Wildfires affect people that don't live by woods or forests in a number of ways:
- The forest may be a national heritage site, a protected area or a scenic area where tourists come to visit and enjoy the scenery. People and even a nation who depend on tourism as their livelihood will see changes in their income (i.e., lowered). What can tourists see if all the of the forest is gone? Nobody enjoys looking at burnt material.
- Carbon is liberated into the atmosphere. When forests burn, stored carbon in the trees are released into the atmosphere. This will contribute to existing carbon dioxide in the atmosphere and may worsen the effects of global climate change bringing with it externalities associated with increased greenhouse gases (see Two Major Causes of Global Climate Change about externalities). These externalities affect everyone.
- Wildlife that depend on the integrity of their forest habitat will be affected. Forests are not without living organisms in it. Those animals unable to escape the fire will toast due to heat. Also, animals need food to survive. Herbivorous organisms or those organisms that graze or depend on derivatives from plants such as leaves, fruits, seeds, shoots, among others for survival will have less food available and eventually die. If they die, those other organisms that depend on them (the carnivores or meat-eating animals) considering the principle of the food chain will have no food to feed them, too. The whole forest food chain may collapse. That means losing the benefits that can be derived from wildlife. There are at least 7 major reasons why wildlife should be conserved namely as source of medicine, agents of pollination, model for man's innovations and inventions, as food, gene pool for pest-resistant strains, pool of nutrients and as something that the future generation can enjoy just like the present generation.
- River and lake water quality and organisms living in the network of rivers down in the watershed will be affected. With nothing to stop the rains from falling directly into the ground (such as that provided by the canopy or leaves of the plants), heavy rainfall will bring with it surface soil or sediments that go with runoff into rivers and lakes especially in high slope areas. This makes the rivers murky or turbid. Turbid water will prevent light important for photosynthesis of plants living underneath the waters. Again, this will have a cascading effect in the food chain. When aquatic plants die as the basic component of the food chain, aquatic animals that depend on it will have less food available. If people fish in that river or lake, this means less catch (thus less food) for consumption. Also, tourists who come to see underwater life will not be able to appreciate living organisms in those affected rivers and lakes.

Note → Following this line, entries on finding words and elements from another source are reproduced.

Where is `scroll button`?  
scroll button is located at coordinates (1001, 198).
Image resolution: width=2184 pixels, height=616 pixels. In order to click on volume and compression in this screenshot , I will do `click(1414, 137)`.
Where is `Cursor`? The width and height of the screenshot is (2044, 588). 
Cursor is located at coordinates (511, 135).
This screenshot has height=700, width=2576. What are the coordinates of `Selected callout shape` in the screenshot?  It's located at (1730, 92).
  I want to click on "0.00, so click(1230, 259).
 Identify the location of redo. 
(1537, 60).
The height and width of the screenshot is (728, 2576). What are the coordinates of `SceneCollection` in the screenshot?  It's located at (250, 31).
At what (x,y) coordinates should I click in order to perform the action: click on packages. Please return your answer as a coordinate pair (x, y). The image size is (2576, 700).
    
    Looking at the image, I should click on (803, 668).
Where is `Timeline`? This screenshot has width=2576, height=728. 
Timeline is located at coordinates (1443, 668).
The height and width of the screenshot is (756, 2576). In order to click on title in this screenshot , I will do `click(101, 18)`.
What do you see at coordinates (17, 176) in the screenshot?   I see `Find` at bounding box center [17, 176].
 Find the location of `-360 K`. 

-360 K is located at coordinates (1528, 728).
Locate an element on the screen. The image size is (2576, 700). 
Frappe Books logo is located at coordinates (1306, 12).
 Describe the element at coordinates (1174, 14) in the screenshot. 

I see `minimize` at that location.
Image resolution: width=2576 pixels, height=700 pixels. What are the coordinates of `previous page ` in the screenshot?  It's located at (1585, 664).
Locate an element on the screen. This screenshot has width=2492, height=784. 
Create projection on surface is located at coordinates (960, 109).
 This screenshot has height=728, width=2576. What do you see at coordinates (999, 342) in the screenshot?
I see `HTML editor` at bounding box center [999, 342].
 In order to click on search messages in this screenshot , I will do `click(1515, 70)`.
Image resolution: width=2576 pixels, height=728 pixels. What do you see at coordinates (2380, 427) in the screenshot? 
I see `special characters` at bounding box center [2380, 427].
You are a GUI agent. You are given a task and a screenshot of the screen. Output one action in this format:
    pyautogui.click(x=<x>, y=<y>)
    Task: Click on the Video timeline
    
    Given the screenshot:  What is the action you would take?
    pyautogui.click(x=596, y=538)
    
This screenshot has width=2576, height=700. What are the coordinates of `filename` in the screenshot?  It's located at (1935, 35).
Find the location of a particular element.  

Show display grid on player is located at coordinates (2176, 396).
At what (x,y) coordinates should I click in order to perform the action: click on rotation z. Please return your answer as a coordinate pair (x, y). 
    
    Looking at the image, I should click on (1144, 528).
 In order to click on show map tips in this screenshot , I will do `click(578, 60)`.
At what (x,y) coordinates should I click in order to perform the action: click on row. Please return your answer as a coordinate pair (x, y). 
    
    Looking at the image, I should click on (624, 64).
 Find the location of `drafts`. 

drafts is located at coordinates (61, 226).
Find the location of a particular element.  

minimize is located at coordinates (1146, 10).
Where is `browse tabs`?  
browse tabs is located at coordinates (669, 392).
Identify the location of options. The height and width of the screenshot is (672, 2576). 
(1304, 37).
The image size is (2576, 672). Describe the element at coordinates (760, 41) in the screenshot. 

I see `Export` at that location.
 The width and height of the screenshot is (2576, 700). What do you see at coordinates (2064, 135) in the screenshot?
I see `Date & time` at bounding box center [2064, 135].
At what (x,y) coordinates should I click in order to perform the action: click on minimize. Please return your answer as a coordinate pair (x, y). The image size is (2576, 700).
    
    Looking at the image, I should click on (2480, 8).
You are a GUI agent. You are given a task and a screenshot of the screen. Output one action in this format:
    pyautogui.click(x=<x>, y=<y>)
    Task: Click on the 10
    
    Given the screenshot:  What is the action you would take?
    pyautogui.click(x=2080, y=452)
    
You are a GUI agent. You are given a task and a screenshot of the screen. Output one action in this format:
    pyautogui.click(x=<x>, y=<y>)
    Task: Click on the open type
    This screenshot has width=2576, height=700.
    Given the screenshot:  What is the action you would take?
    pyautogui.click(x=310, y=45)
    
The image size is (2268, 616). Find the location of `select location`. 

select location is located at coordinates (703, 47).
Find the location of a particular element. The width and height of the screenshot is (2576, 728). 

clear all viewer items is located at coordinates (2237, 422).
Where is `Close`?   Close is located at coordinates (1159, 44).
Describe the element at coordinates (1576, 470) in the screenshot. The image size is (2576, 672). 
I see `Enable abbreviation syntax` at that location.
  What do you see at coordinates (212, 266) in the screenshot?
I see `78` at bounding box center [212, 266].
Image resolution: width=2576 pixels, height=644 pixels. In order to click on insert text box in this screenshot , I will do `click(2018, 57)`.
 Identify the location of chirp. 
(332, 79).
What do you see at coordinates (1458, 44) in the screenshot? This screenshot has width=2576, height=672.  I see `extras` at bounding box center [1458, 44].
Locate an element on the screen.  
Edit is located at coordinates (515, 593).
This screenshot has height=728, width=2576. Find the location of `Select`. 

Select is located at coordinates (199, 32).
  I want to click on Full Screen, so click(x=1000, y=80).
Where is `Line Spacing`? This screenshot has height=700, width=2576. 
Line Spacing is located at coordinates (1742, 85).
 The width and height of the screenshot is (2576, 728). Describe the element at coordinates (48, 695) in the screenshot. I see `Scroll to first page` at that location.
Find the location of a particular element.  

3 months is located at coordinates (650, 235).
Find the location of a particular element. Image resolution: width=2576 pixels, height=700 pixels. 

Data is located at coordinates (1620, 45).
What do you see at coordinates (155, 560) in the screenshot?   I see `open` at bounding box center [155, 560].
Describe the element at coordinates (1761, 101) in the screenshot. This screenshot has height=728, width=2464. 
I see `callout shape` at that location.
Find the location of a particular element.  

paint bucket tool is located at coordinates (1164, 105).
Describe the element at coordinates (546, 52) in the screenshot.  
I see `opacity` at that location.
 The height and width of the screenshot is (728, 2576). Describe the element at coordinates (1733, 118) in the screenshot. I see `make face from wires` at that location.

While this list on ways that wildfires affect people that don't live by the woods or forests may not be extensive as everything is connected to everything else, wildfires affect people that don't live by the woods or forests directly or indirectly. But this does not also mean that wildfires have negative effects all throughout. Wildfires, in many places, are natural phenomena that are ecologically and socially beneficial.
Here is a list of the benefits that could be gained from wildfires:
- Wildfires bring back nutrients into the soil allowing for regrowth of propagules or new plants. Old trees are not so efficient as the young, actively growing trees, in removing carbon from the atmosphere. As long as the propagules are available in forests where wildfires occur, the forest area will again undergo succession. Grasses grow followed up by bushy plants, then gradually the forest returns to its usual state after a considerable number of years. Whatever carbon lost in the atmosphere will be sequestered back by newly growing trees. The new forest may be more biologically diverse than the previous one due to equal opportunities for new trees to grow. Dominant species may have grown in the old forest. More diversity in plants means more diversity in wildlife. More diversity in wildlife means more animals that people could appreciate and derive benefits from.
- Researchers will find forest regeneration an opportunity to study succession. It is interesting to find out how a forest naturally revert back to its former state; which plant species gets settled first, what animals come to start all over the food chain, how fast succession can take place, among others.
- A deforested area provides jobs to people. It is an opportunity for people to plant trees. Projects to rehabilitate the forest may be implemented by the government to speed up forest regeneration. Wildfires give jobs to firefighters as well as manufacturers of their implements in fighting fire such as airplanes, fireproof suits, fire retardants, chainsaws, backhoes, etc.
- Wildfires increase people's awareness of the importance of the forests. Wildfires remind people that forests are important and an integral part of their lives and must be preserved whenever possible due to the many benefits that could be derived from it. This phenomenon make people more sensitive to the call for nature conservation.
There may be other indirect ways that wildfires affect people that don't live by the woods or forests. The above list may not encompass all of them as forests, or any natural resource, has many other use and non-use benefits and are valuable (Read How to Determine Forest Value).